This week I’m preaching on a difficult text that never shows it’s face in the lectionary readings for Sunday worship because it is so messed up. The sermon series is called, “Scary Scripture” because the Scripture deals with domestic violence, genocide, infanticide, and human sacrifice. The first of the series is Genesis 16. It gives us a brief glimpse of who Hagar is as an oppressed and powerless woman. Genesis 21 wraps up her Biblical character with another quick story. This sad tale sheds light on how the powerful and privileged can dehumanize people when we are not careful. I am a white heterosexual well-educated male pastor from a middle-class family. So I speak from a place where I have been given a considerable amount of privilege from our American society. I hope to use this unfairly given privilege to empower others. This being said I have much to learn from the iniquities of Abraham and Sarah as people of wealth and power. Hagar is abused, used, rejected and cast out by this couple and with the help of God.
Hagar is a Biblical she-roe that gets little mention or credit. Consider this:
- She is the only character in the Bible bold enough to name God (El Roi–Have I really seen God and survived! –Gen. 16: 13).
- Hagar is the first in the Bible to receive a word from a Divine messenger (angel) and the first annunciation (Gen. 16:11-12 angelic birth announcement like Elizabeth and Mary).
- She is the only woman to be promised by God a multitude of offspring (Gen. 16:10).

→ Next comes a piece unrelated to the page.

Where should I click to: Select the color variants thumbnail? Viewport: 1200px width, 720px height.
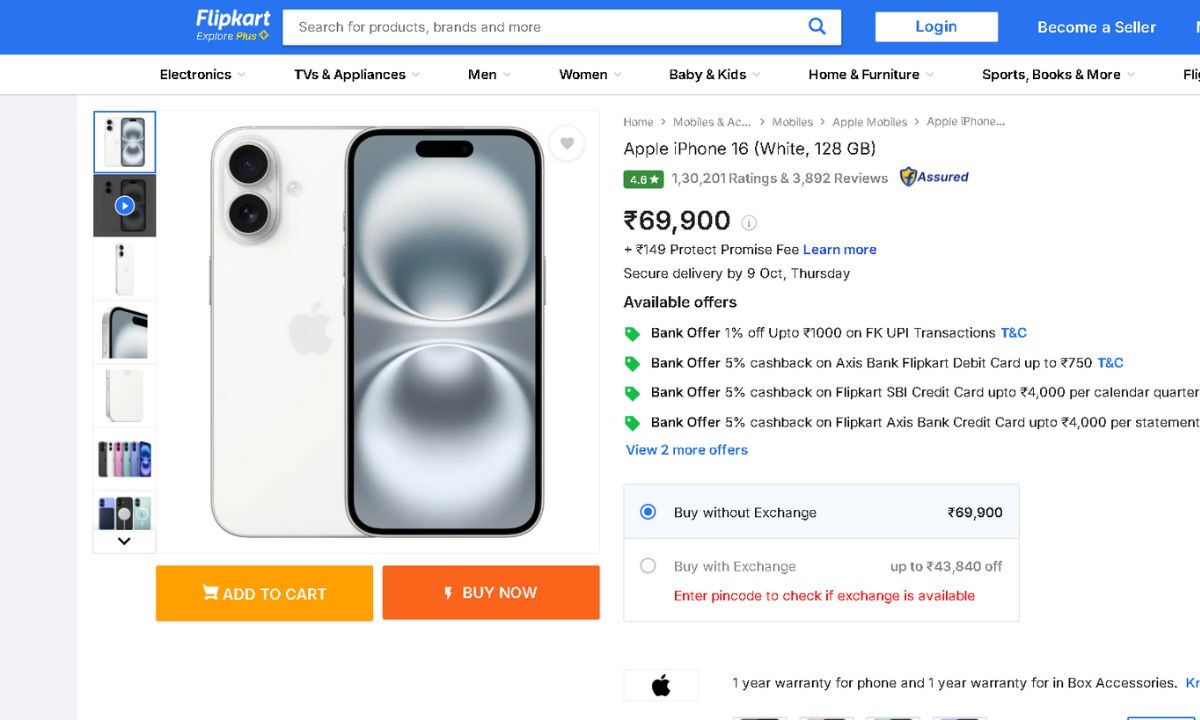124,459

Phyllis Trible describes the empowerment Hagar can have for us today in her book, Texts of Terror. “As a symbol of the oppressed, Hagar becomes many things to many people. Most especially, all sorts of rejected women find their stories in her. She is the faithful maid exploited, the black woman used by the male and abused by the female of the ruling class, the surrogate mother, the resident alien without legal recourse, the other woman, the runaway youth, the religious fleeing from affliction, the pregnant young woman alone, the expelled wife, the divorced mother with child, the shopping bag lady carrying bread and water, the homeless woman, the indigent relying upon handouts from the power structures, the welfare mother, and the self-effacing female whose own identity shrinks in service to others.” If this interests you, I highly recommend reading her book. Also there is a great article by Katey Zeh in Sojourners Magazine: When God Tells a Woman to Return to Her Abuser
Hagar is an imperfect saint that is at least as faithful (if not more) as Abraham and Sarah, who usually are seen as faithful heroes in our tradition despite their abuse. Domestic violence is awful and needs to be strongly condemned in our communities. Let us not forget the suffering of Hagar as we wrestle with these Scripture passages. As we lift Hagar’s story up and honor her as a she-roe, we must be aware of the power we have to hurt others by taking away their voice and choices. Your prayers for preaching this text are appreciated.